The ex-cop’s voice was booming, deep and smooth, the voice of a man used to being obeyed. His eyes, though, roamed the space
nervously, and his hands were curled into fists. The music stopped on a dime.
“My name is Major Benjamin Pikar,” he shouted, turning slowly to make sure we all got the benefit of his jiggling jowls. “And
I am here to protect you!”
Major. I eyed him up and down and decided he’d given himself a promotion. His coat was captain, if that.

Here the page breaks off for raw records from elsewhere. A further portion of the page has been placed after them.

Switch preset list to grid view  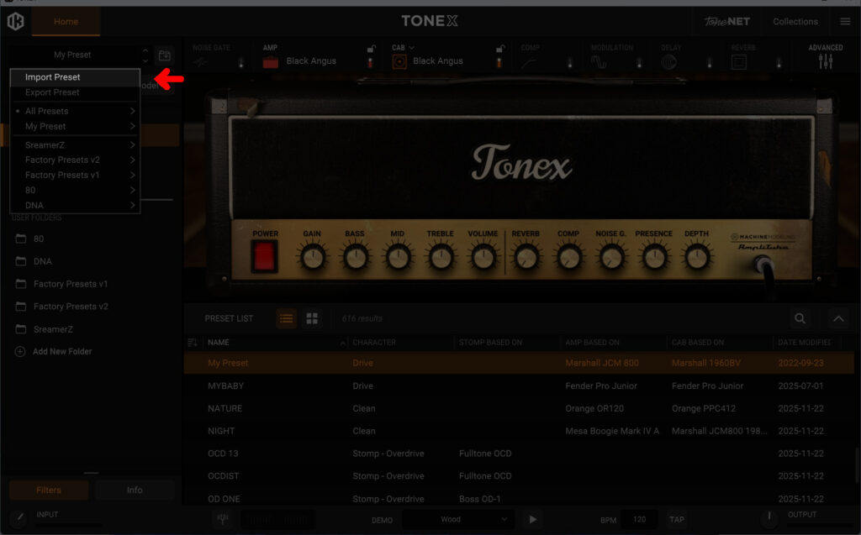(x=312, y=318)
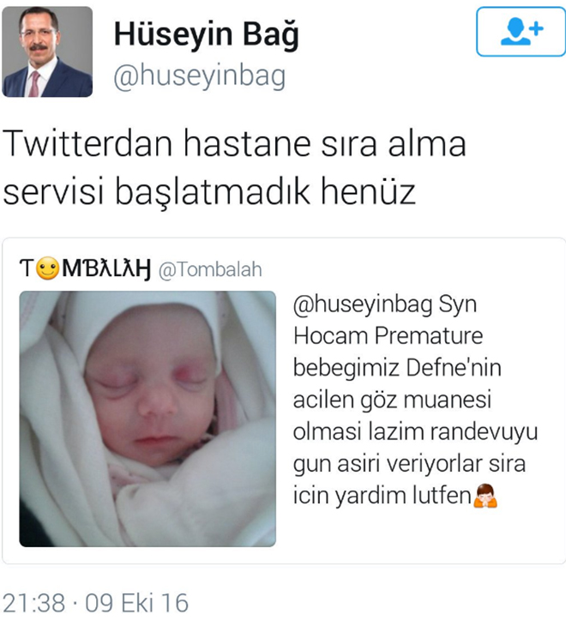Click the 'gun asiri veriyorlar sira' line
The width and height of the screenshot is (566, 638).
click(409, 464)
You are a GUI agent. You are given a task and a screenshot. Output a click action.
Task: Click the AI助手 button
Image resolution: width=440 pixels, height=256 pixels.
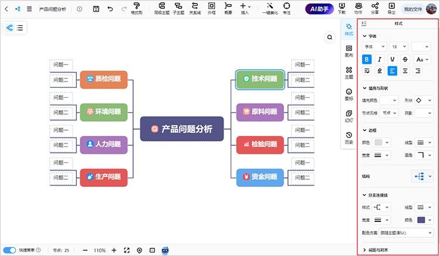(319, 9)
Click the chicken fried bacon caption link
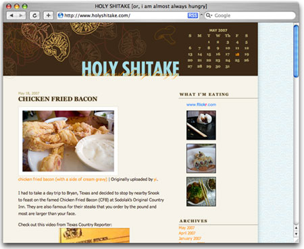This screenshot has height=249, width=304. (63, 179)
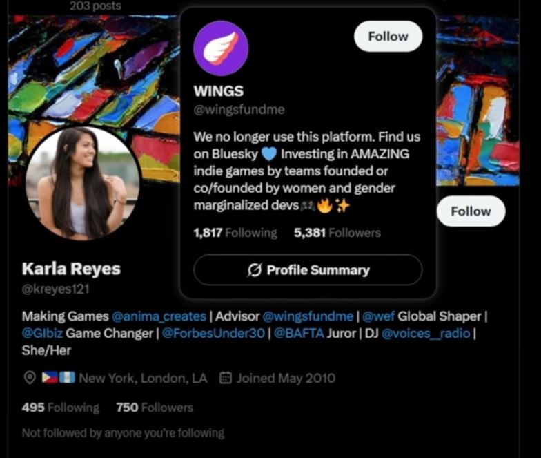
Task: Click the WINGS display name in hover card
Action: (x=219, y=91)
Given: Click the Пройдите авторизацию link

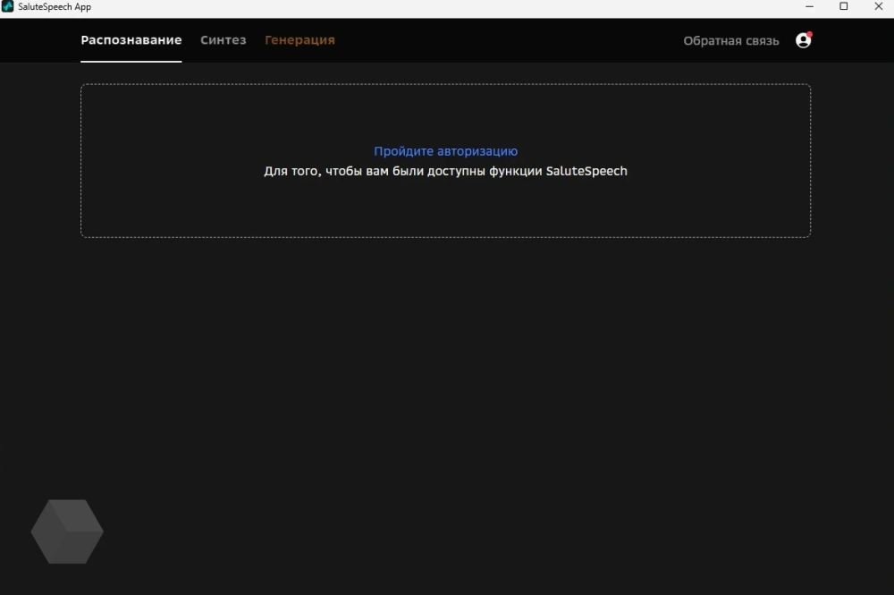Looking at the screenshot, I should click(445, 151).
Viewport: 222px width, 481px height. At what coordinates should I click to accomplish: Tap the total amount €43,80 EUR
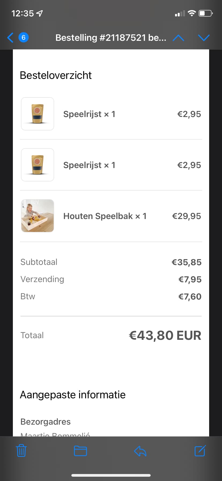pos(165,336)
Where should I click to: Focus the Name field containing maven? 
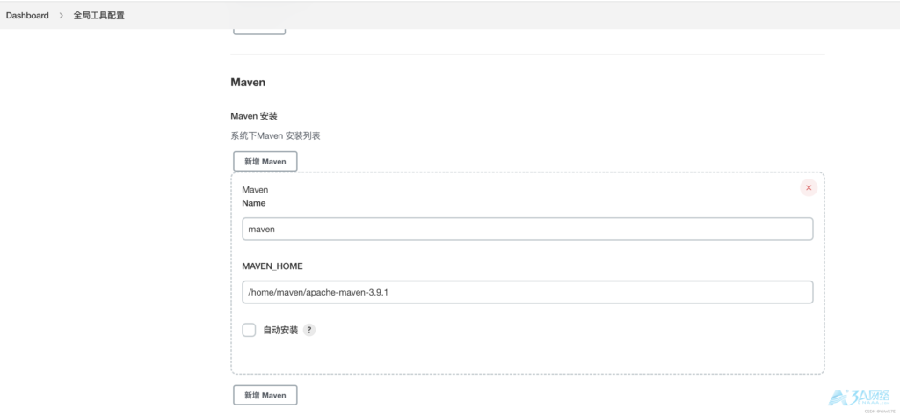coord(527,229)
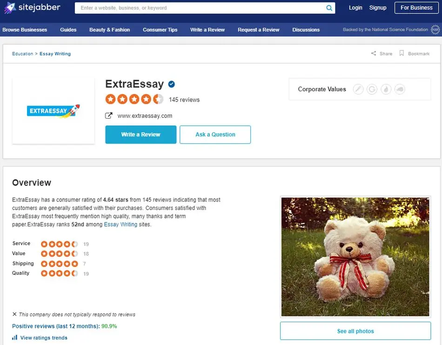
Task: Click the See all photos button
Action: click(355, 331)
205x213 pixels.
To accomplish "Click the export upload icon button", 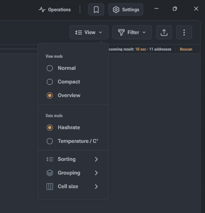I will click(x=164, y=32).

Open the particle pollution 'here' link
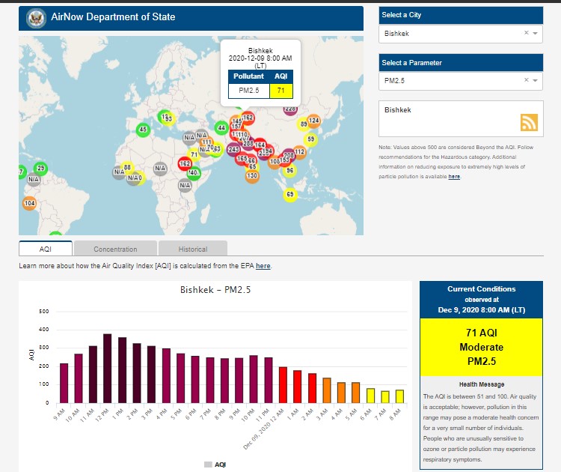[454, 177]
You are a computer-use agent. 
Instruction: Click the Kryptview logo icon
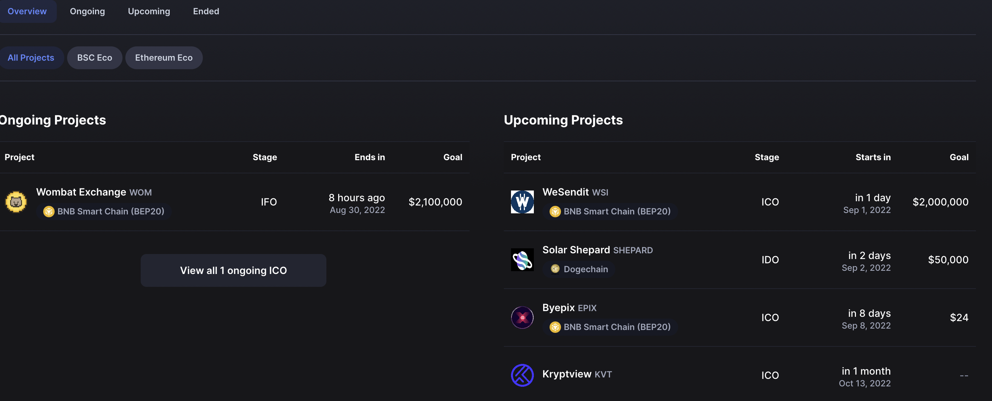tap(522, 375)
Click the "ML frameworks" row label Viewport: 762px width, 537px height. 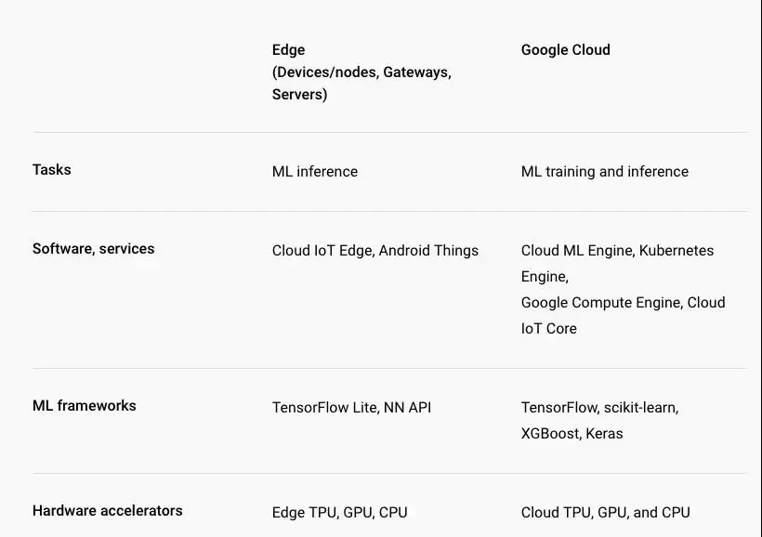[x=84, y=406]
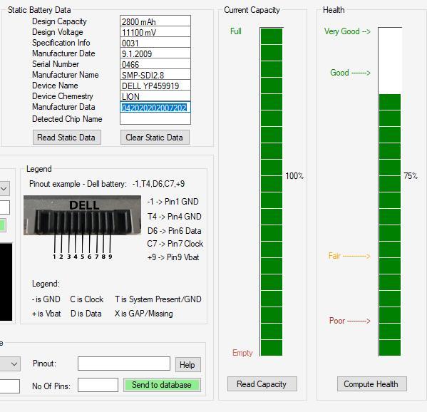
Task: Click the Device Name field DELL YP459919
Action: [x=155, y=86]
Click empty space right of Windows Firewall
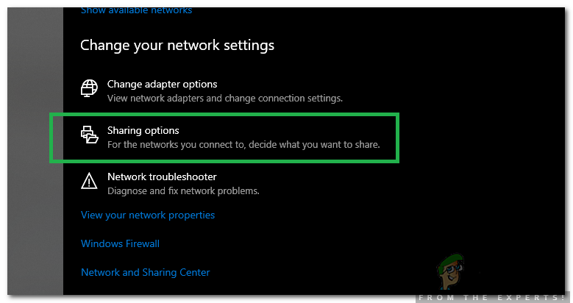 tap(331, 243)
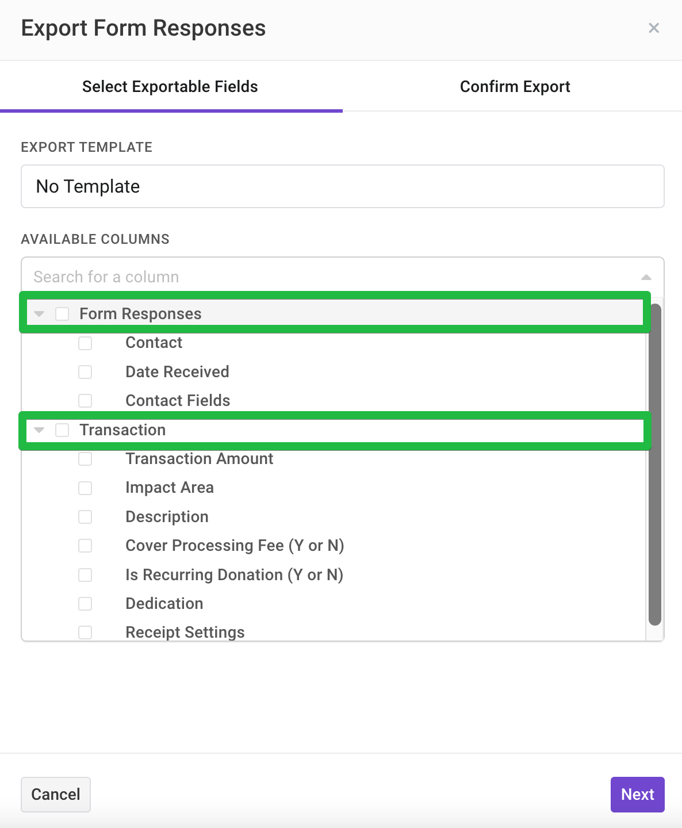Open the No Template dropdown
This screenshot has width=682, height=828.
[343, 186]
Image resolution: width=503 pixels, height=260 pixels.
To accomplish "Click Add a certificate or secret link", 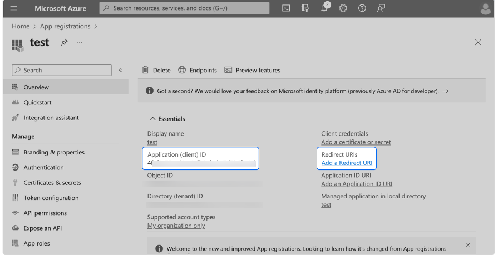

Our mayor, who’d been elected by dint of referring to herself as the Mayor until we couldn’t stand it any-more, behaved herself
and kept her eyes off me. Gerry was an amiable old hag who’d been a banker before the Plague. She’d lost her family during
that little fun ride and had been in Chicago when the friendly folks of the System of Federated Nations Army had sent in five
hundred thousand single-use bomb drones armed with F-90s, field-contained armaments. Wandering south out of the wreckage,
she’d found us here in Englewood. She was skinny, with a huge triangle of a nose that bobbed up and down whenever she talked and gray eyes permanently squinted from years peering at holographic data streams. The last time
one of these ex-pig entrepreneurs had shown up to save us from the big bad world, Gerry’d leaped up to announce she was the
mayor and would speak for the town, and I’d been forced to knock her unconscious.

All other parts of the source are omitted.